St George's Anglican Church (alternatively St George the Martyr Anglican Church), is a heritage-listed Anglican church located in Queenscliff, Victoria, Australia. Constructed in 1863–1864, the church has served as the principal Anglican place of worship in Queenscliff since its completion and remains an active parish church within the Anglican Diocese of Melbourne. The building is recognised for its Gothic Revival architecture, stained glass windows and notable organ.

==History==

Anglican worship in Queenscliff in the early 1850s, shortly after the establishment of the township as a port and maritime centre at the entrance to Port Phillip Bay. Early services were conducted in a timber building erected on the present church site in 1854, which functioned as both a place of worship and a school. As Queenscliff's population expanded, the need for a larger Anglican church became evident, leading to fundraising efforts for a purpose-built structure.

The present church was designed by Albert Purchas, a prominent Melbourne architect known for his ecclesiastical work, and was constructed between 1863 and 1864 in Gothic Revival style. Built of local limestone, the church originally comprised a nave and chancel and was opened for worhsip on Sunday 7 February 1864. It was formally consecrated by Bishop Charles Perry in January 1868.

Alterations and additions were made over subsequent decades as the parish grew. A tower was added in 1878, becoming a prominent landmark within Queenscliff, while extensions to the chancel were completed in 1887.

The interior of the church contains a notable collection of stained glass windows, installed largely between the 1860s-1880s, many of which were produced by the Melbourne firm Ferguson & Urie.
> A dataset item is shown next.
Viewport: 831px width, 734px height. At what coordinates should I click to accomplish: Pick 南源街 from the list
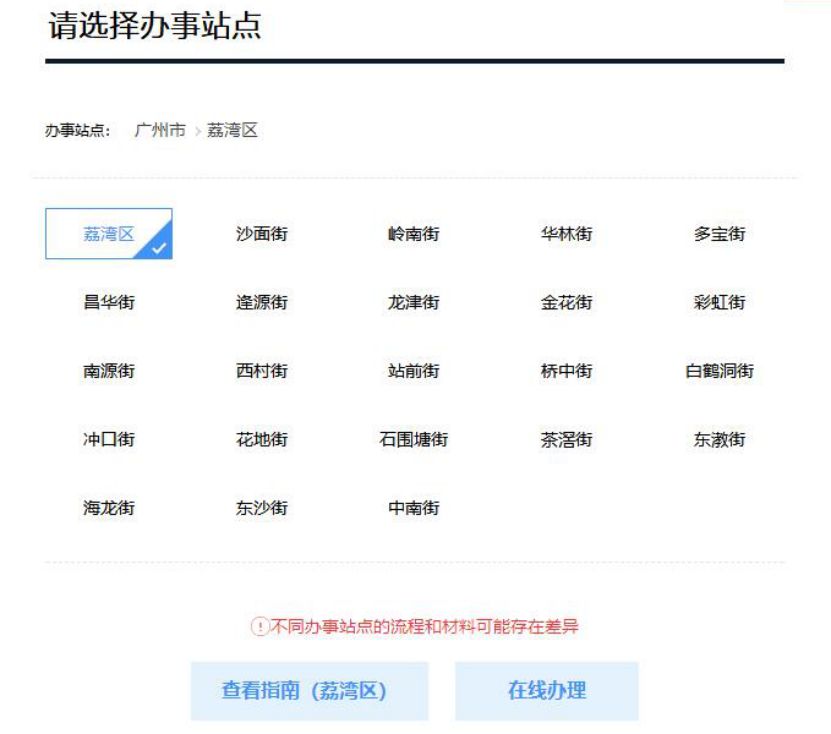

These windows commemorate parishioners, clergy, and local families, and depict biblical figures and Christian symbolism. Additional windows are dedicated to choir members, benefactors, and soldiers.

==Organ==

The St George's Church houses a historic pipe organ originally built in 1871 by George Fincham, one of Victoria's leading nineteenth-century organ builders. The instrument was constructed for St Philip's Church, Collingwood, and subsequently relocated several times following church closures before being installed at its present site in 1996. The organ comprises a single manual with mechanical action, and a modest complement of stops. A comprehensive restoration was undertaken in 1999, during which the pipework, action, and casework were repaired and conserved. The organ continues to be used for liturgical services and musical performances.